«Un mal cliché puede arruinar una explicación», decía en una ocasión Le Corbusier, que siempre posó seguro ante la cámara, como una modelo profesional que nunca improvisa. Esta actitud consigue aflorar incluso en los desinhibidos reportajes que, entre 1955 y 1965, le dedicó al maestro y a su obra René Burri (1933), entonces un prestigioso fotógrafo de la agencia Magnum. Aquellas imágenes son las que componen este libro, editado con textos de Arthur Rüegg.
Las relaciones entre Le Corbusier y la fotografía empiezan a ser un tema clásico por el uso que el arquitecto hizo de la imagen para la difusión de su mensaje moderno. Los casi quinientos negativos que el joven Jeanneret se trajo de su viaje a Oriente en 1911 ya contenían en germen una viva intuición sobre la fotografía como medio de re-presentar la realidad. En aquellas fechas decía Le Corbusier: «mis palabras, más que verlas impresas sobre blanco, prefiero suministrarlas a través del proyector de diapositivas». Desde la publicación de L’Esprit Nouveau en 1920, acompañó el texto con fotografías, una práctica muy temprana si se considera que, de hecho, sólo desde 1910 se podían tramar en Francia las imágenes para la prensa. En los años veinte, para realizar su actividad divulgadora, contrató a profesionales como Thiriet, Gravot y Alain Salaün, autor de las históricas fotografías de las villas Stein y Saboya que aparecen en la Obra completa de 1935. Más tarde fueron los fotógrafos los que acudieron a él. Es el caso, sobre todo, de Lucien Hervé y también de René Burri.
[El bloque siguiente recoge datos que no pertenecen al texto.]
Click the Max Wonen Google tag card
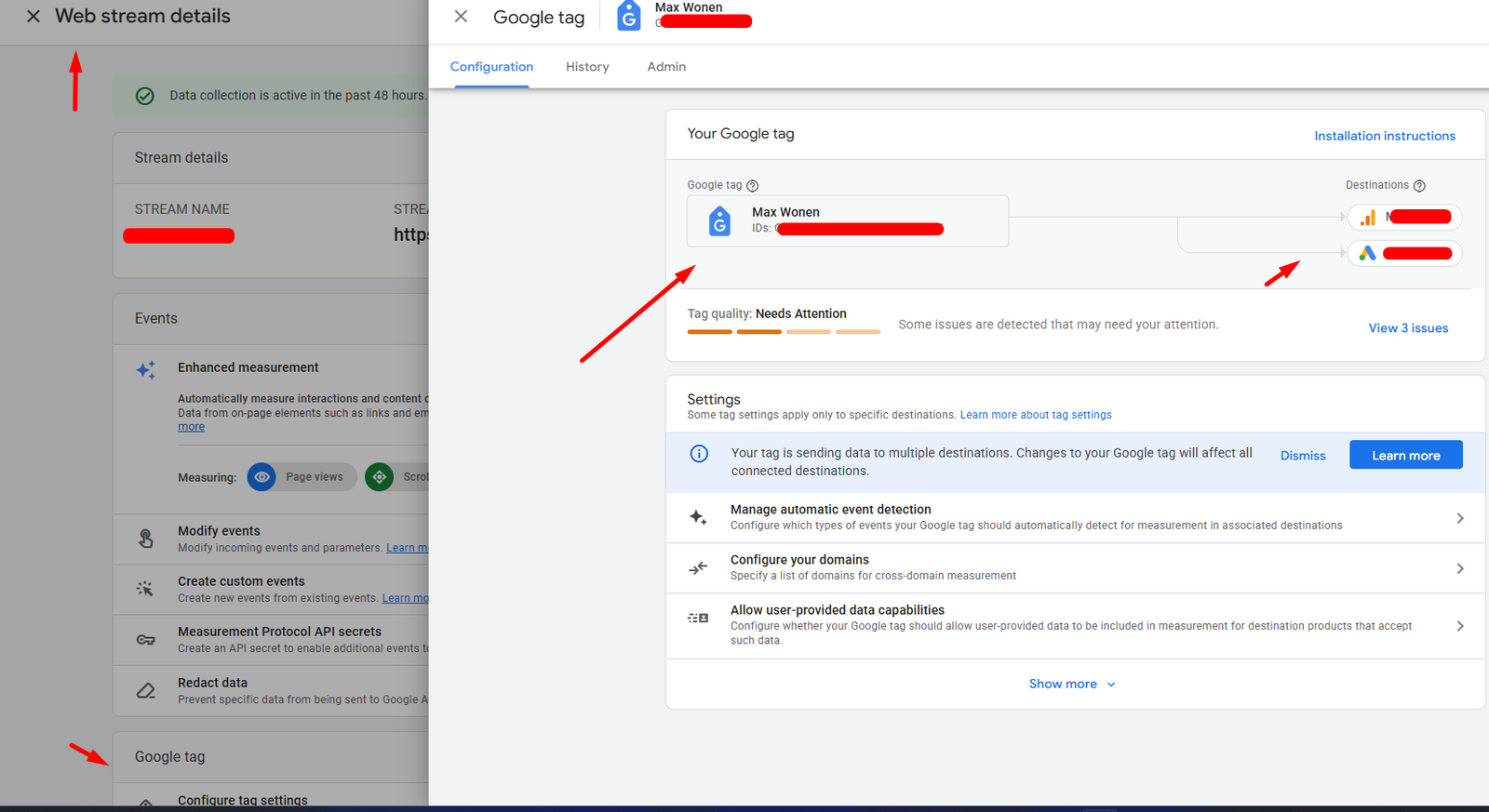pyautogui.click(x=847, y=220)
El trabajo de este último se presenta ahora en el formato de álbum apaisado que popularizó Le Corbusier y con las instantáneas (porque eso son) distribuidas en capítulos según el edificio. El fotógrafo prefiere que los habitantes sean los protagonistas, en una línea próxima al reportaje life de agencia; rompe así el maleficio de las fotos auspiciadas por el arquitecto, huérfanas de personas y llenas de mensajes programáticos y objetos tipo. Son fantásticas las instantáneas de los monjes de La Tourette y de las mujeres de la Unité de Marsella, y sorprendente el Le Corbusier íntimo que muestra su apartamento tras la muerte de su esposa Yvonne. Al cámara le queda menos margen cuando es el propio arquitecto quien posa, con el gesto predeterminado y la estereotipada imagen de severo artista con pajarita y lentes de concha. Algunas de estas fotografías de Burri son ya míticas, como la de las gafas junto a los croquis; otras están destinadas a cambiar nuestros a prioris, como las de la Villa Saboya agrietada y salvaje antes de su restauración.
En todo caso, Le Corbusier ha vuelto a cumplir su objetivo. Con su obra llena de intenciones y con su personalidad singular ha logrado captar nuestra atención, aunque sea a través de las indiscretas y sugerentes imágenes de Burri.